The World Health Organization (WHO) has urged African countries not to destroy Covid-19 vaccines that may have passed their expiry date.
Countries have been told to keep hold of them and wait for further guidance.
The appeal comes after Malawi and South Sudan said they would destroy more than 70,000 doses of the Oxford-AstraZeneca jab because they expired in mid-April.
But the Africa Centres for Disease Control (Africa CDC) said it had been assured the doses were safe to use.
Many vaccines can be used up to 36 months after manufacture, but because Covid-19 jabs are so new there is not enough data to prove their effectiveness over longer periods.
The final decision on whether to use expired jabs rests with national drug regulators, the BBC's health reporter in Nairobi, Rhoda Odhiambo, notes.
The rollout of coronavirus vaccines across Africa has been slow, partly because of supply issues and wider scepticism about the jab.
"My appeal to member states is: if we are doing our part to mobilise these vaccines, you do your part and use the vaccines," John Nkengasong, director of the Africa CDC, told a news conference on Thursday.
Malawi said it planned to destroy more than 16,000 doses of the AstraZeneca vaccine, which were manufactured by the Serum Institute of India (SII), because their expiry date was 13 April.
South Sudan, meanwhile, planned to discard some 59,000 doses for the same reason.
The vaccine doses were donated to 13 African countries through a partnership between the African Union (AU) and the telecommunication company MTN Group, the BBC's Peter Mwai from Reality Check reports.
The AU bought one million doses of the AstraZeneca vaccine from South Africa, which had stopped using the jab amid doubts over its effectiveness against a new variant that had become dominant in the country.
The Africa CDC sent the doses to countries in late March, a few weeks before they expired.
Mr Nkengasong, who called the vaccine landscape "extremely challenging", said the SII had advised Africa CDC that the "vaccines can still be used even after nine months".

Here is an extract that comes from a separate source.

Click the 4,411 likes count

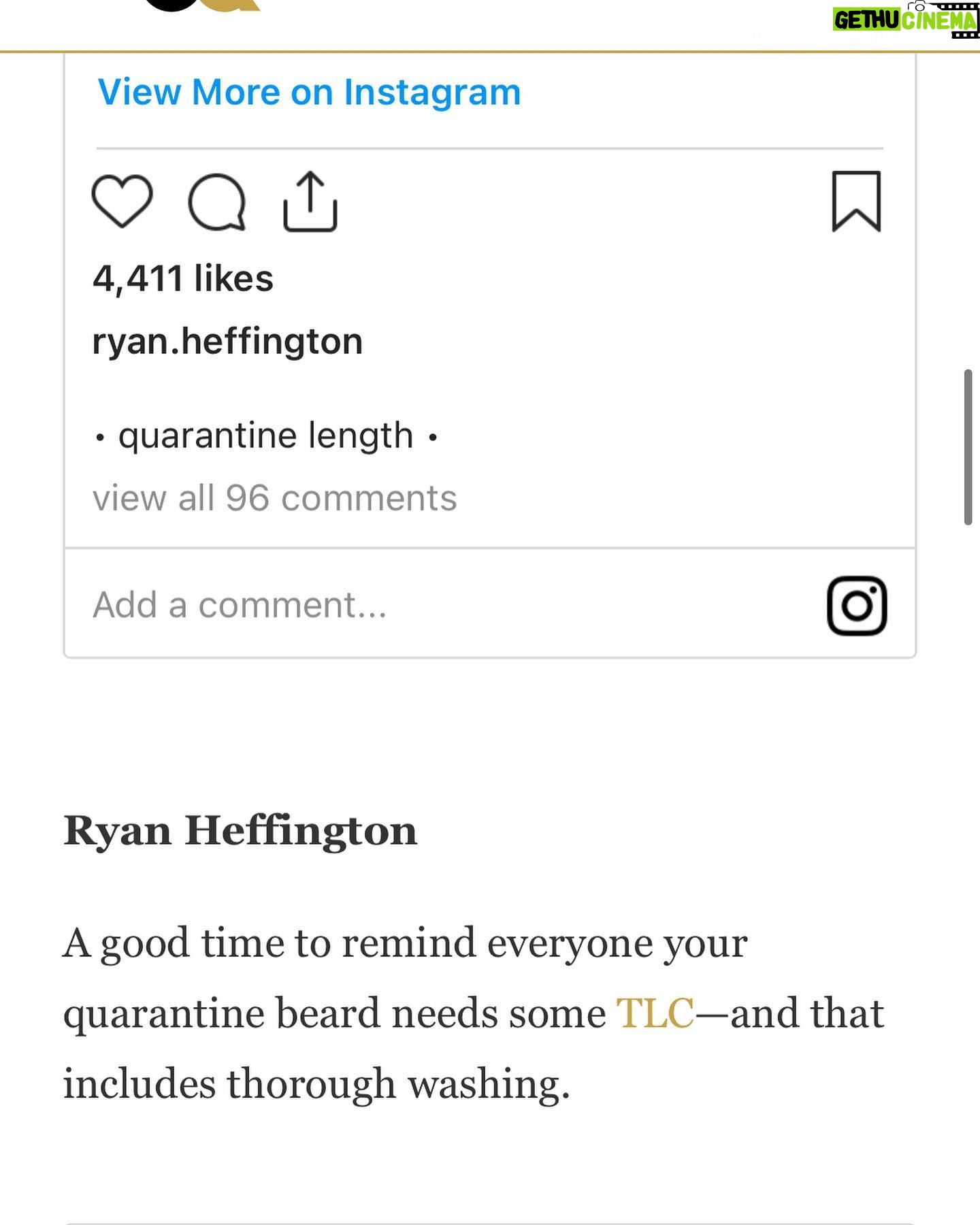[x=183, y=279]
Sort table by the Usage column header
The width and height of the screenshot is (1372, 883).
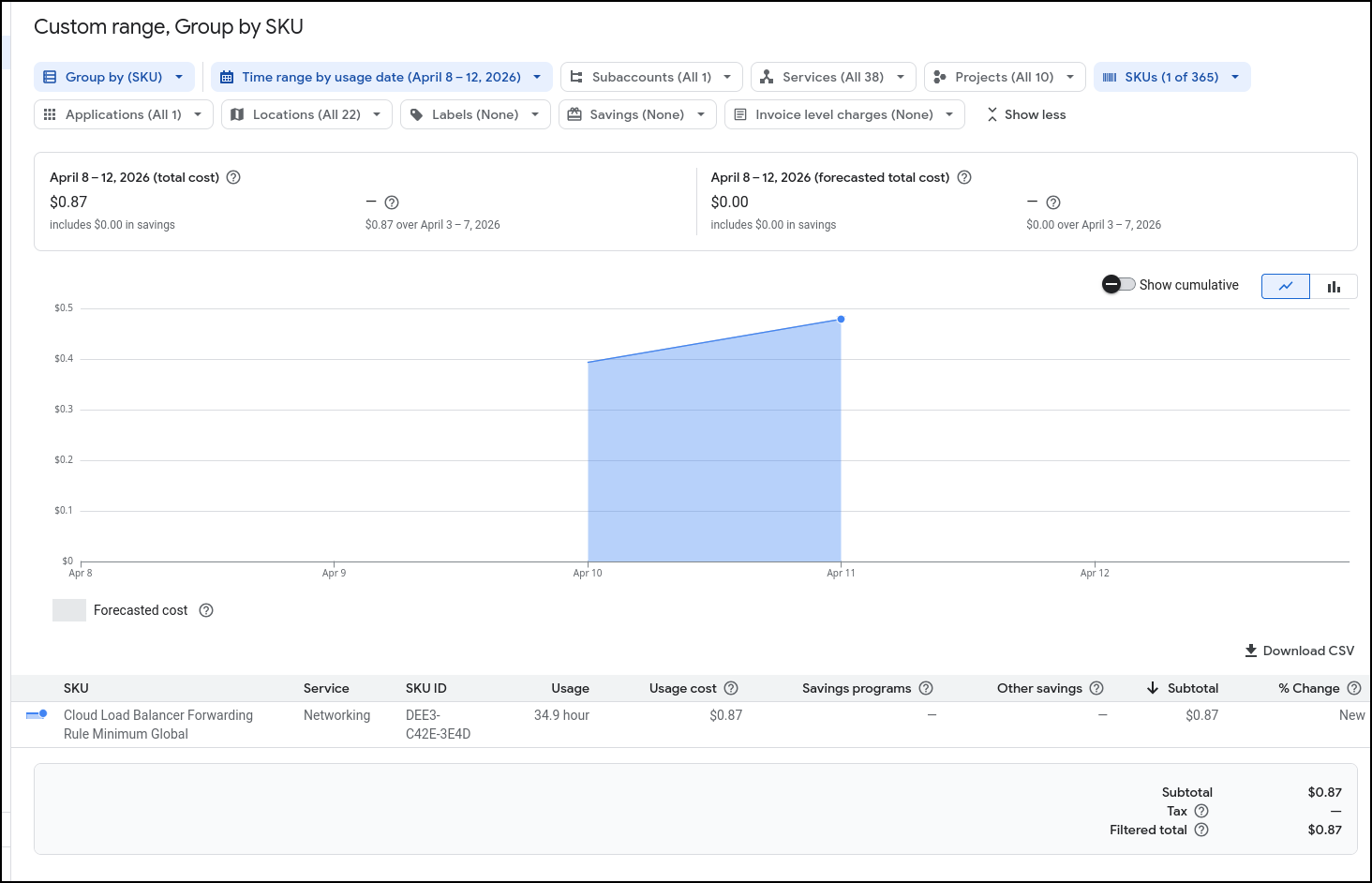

The WHO's Africa regional director Matshidiso Moeti urged countries to "store the vaccines safely as we continue to study and try to get definitive advice on whether the vaccines can be used for longer".
Other than Malawi and South Sudan, the WHO said Ghana and Sierra Leone had also not used all of their vaccines due to their expiry dates.

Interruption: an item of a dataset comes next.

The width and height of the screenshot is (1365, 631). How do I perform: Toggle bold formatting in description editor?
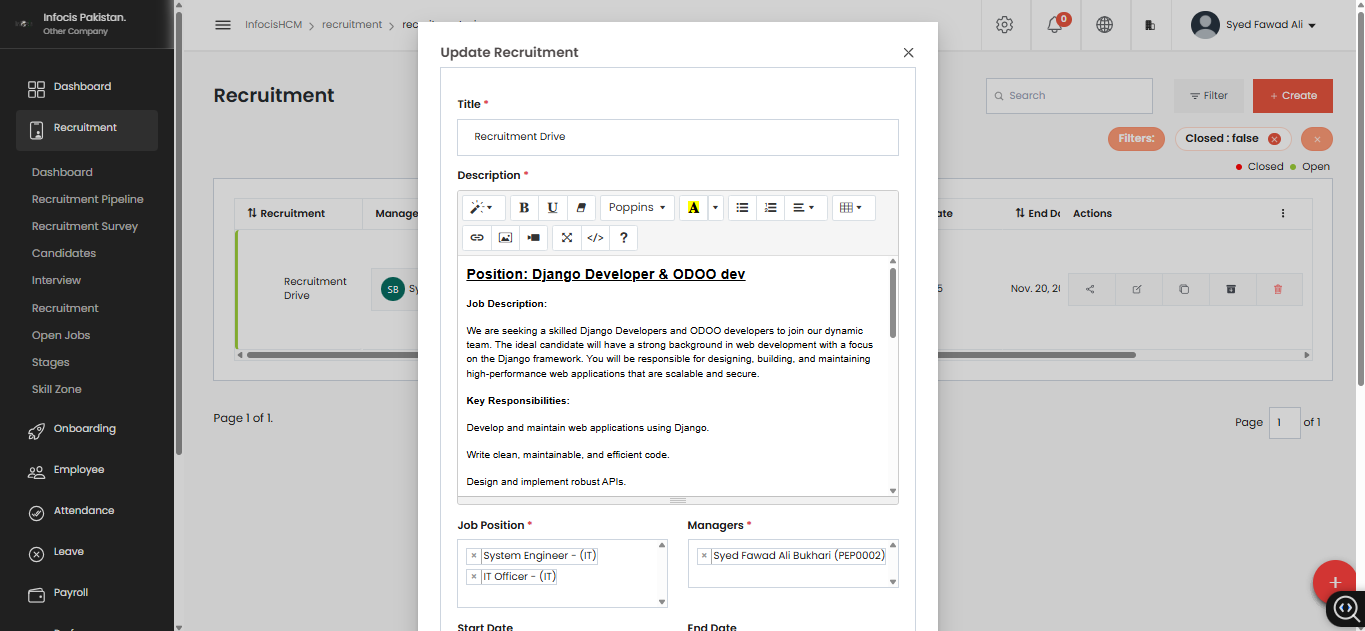pos(524,208)
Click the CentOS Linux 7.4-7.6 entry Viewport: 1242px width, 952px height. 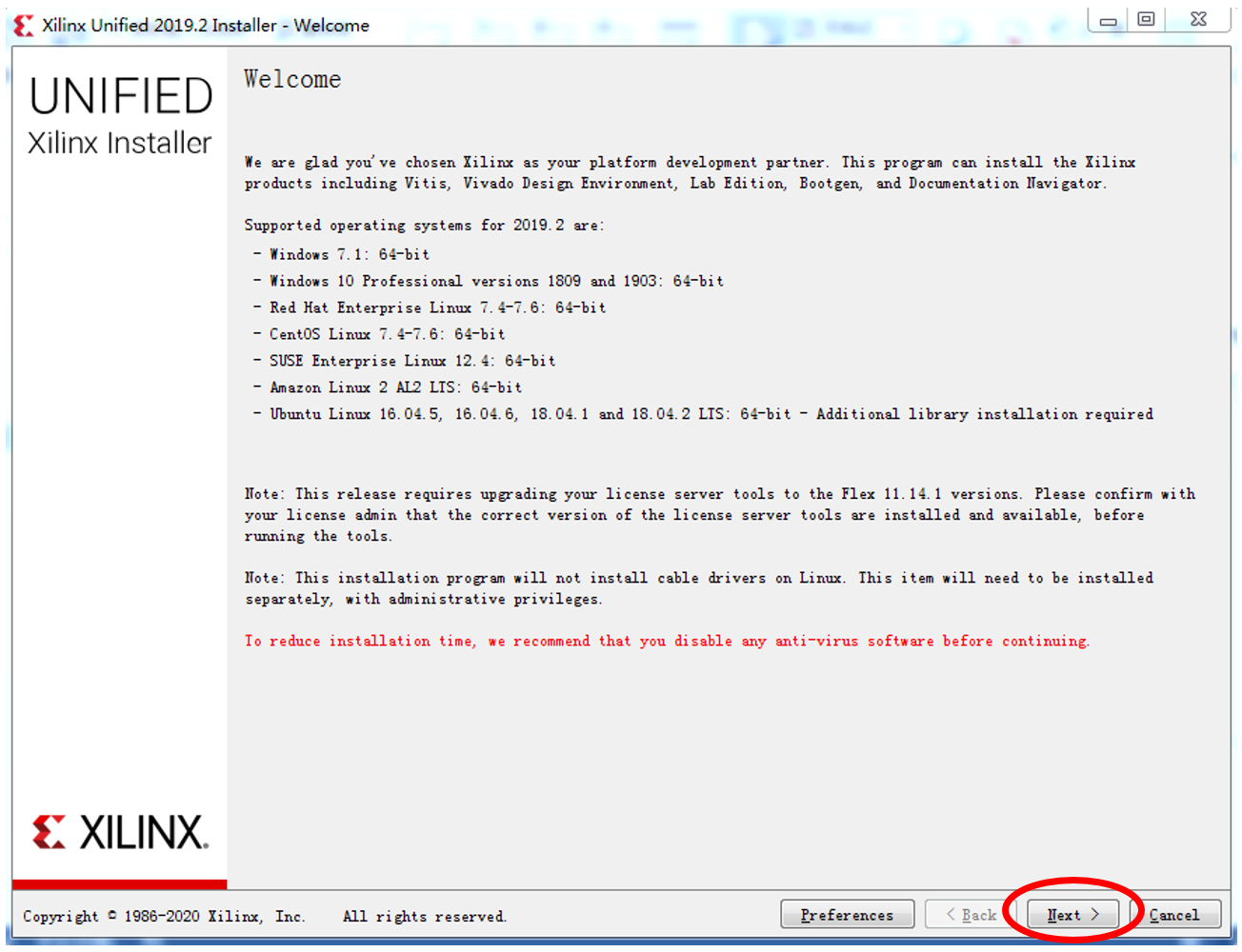click(x=379, y=334)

Sierra Leone's health minister said the country had been left with about a third of the doses they received. "We had to scramble to make sure that we prioritise the use of these vaccines," Austin Demby told the BBC.
Out of 55 African countries, 41 have benefitted from the delivery of vaccines via the global-sharing scheme Covax. Seven are yet to receive their first batch.
The Covax scheme aims to ensure vaccines are shared fairly among all nations, rich and poor. So far, more than 38 million doses of vaccine have been delivered to 98 countries.
Health experts say equitable global access to vaccines is crucial to ending the pandemic.